Anak itu menjawab dengan singkat tapi penuh dengan untaian makna. Buat makan, ya demi sesuap nasi dia merelakan harga diri, membuang masa kanak-kanak yang indah. Tak seharusnya seusianya bergelut dengan nasip seperti itu.
“Kenapa adik tidak sekolah”
“tidak punya biaya”

Ya…… Tuhaaaan, anak sekecil ini harus berpontang-panting mengais rezeki hanya untuk makan. Tentu untuk sekolah ia tak punya uang. Lalu bagaimana nasip dan masa depan anak ini kelak, bukankah pemerintah telah mencanangkan pendidikan gratis, tapi mengapa anak ini harus terlantar di jalanan hanya karena sesuap nasi. Sungguh ironis, ini merupakan korban dari sistem pemerintahan negri ini. Anak ini adalah korban dari keculasan mereka.
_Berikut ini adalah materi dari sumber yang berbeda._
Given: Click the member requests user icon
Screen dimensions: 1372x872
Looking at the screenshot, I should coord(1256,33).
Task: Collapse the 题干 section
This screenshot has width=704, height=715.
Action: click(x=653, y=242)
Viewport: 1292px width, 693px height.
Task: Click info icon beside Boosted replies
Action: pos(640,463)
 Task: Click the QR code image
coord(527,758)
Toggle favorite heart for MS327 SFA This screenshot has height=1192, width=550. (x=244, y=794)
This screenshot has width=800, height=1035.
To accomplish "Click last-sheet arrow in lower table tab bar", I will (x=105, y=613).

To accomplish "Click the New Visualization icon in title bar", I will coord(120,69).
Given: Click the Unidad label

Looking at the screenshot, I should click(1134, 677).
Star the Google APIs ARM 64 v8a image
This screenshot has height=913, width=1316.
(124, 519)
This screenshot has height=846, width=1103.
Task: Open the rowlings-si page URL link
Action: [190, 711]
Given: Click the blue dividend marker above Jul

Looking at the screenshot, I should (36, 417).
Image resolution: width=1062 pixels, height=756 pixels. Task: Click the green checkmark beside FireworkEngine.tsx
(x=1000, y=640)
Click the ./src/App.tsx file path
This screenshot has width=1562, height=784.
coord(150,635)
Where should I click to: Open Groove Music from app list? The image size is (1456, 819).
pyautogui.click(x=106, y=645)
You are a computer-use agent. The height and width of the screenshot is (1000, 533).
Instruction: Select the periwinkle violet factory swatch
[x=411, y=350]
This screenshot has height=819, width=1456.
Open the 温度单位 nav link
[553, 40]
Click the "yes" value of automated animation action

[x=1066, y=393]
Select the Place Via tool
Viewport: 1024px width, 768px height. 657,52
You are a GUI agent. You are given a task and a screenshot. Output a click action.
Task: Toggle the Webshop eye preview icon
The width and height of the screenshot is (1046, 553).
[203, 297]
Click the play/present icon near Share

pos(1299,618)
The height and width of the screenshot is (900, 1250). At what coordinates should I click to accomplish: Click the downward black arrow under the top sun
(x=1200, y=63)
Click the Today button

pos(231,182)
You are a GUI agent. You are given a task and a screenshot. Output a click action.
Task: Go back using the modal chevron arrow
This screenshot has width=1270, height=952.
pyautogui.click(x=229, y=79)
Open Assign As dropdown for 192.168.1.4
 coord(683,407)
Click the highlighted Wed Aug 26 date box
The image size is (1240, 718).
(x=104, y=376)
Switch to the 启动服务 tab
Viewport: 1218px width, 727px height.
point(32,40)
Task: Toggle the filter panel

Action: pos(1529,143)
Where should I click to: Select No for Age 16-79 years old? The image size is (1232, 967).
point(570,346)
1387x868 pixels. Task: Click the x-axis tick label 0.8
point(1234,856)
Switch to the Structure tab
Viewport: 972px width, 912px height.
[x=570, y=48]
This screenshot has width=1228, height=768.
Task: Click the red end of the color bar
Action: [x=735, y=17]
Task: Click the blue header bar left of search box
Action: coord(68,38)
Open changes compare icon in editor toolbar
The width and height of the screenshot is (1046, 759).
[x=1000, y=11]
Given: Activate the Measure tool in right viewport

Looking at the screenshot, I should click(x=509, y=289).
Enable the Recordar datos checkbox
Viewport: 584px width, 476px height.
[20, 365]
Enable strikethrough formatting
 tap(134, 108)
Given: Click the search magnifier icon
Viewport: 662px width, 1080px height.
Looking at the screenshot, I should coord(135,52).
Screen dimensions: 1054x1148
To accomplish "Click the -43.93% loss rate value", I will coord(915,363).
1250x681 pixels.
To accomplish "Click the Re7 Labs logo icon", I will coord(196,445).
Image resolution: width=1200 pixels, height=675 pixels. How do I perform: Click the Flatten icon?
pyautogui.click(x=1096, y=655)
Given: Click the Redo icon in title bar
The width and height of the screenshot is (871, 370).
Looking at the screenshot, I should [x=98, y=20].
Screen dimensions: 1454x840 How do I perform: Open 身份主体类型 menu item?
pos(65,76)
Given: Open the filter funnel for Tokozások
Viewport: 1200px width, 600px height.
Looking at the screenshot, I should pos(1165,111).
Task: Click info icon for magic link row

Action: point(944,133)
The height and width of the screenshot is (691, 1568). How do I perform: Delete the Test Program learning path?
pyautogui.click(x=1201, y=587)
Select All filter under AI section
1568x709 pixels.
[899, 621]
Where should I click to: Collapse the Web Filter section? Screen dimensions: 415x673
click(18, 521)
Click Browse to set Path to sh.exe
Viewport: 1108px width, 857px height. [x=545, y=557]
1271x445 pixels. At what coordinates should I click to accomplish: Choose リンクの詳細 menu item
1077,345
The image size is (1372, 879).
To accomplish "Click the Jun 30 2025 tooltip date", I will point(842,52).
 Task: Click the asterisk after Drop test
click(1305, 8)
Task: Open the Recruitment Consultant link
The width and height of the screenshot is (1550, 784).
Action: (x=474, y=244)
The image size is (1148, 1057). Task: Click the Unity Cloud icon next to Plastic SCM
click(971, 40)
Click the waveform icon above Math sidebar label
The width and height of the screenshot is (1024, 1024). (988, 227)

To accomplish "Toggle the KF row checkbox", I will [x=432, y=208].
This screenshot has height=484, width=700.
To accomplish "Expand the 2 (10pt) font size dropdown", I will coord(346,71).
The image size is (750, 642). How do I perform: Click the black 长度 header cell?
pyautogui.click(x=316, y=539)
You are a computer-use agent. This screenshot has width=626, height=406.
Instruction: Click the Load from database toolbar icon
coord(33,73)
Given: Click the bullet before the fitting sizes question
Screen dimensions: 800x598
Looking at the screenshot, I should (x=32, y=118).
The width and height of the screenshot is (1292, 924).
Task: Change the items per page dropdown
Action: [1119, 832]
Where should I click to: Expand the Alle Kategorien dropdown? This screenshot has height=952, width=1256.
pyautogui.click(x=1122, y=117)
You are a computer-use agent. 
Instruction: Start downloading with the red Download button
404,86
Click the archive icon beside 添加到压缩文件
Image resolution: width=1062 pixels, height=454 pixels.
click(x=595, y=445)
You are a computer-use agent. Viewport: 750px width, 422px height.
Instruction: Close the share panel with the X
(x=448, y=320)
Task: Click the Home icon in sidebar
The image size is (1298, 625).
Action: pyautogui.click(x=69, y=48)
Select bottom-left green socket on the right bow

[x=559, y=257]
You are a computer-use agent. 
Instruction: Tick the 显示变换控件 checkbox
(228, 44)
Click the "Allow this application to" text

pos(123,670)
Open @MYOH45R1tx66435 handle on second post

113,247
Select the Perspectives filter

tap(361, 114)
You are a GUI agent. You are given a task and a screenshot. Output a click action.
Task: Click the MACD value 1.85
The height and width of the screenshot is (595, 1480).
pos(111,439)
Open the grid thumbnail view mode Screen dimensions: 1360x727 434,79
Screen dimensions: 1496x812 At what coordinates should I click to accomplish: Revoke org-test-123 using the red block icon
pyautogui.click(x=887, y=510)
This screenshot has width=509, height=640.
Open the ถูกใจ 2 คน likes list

Untung mereka hidup di Malang, mereka masih bisa mengais rezeki dari pejalan kaki dsbg. Coba saja anak ini ada di Jogya, mungkin dia akan ditangkap karena telah melanggar UU tentang ketertiban umum. Ya orang miskin semakin tidak memiliki ruang akses yang nyaman, lantaran aparuturnya selalu memihak pada kaum pemuda. Dan yang miskin ditendang ke embong.

Aku hanya menatap dalam-dalam wajah anak itu. Dia juga menatapku. Dari air mukanya seakan dia berbicara panjang tentang nasip yang ia jalani.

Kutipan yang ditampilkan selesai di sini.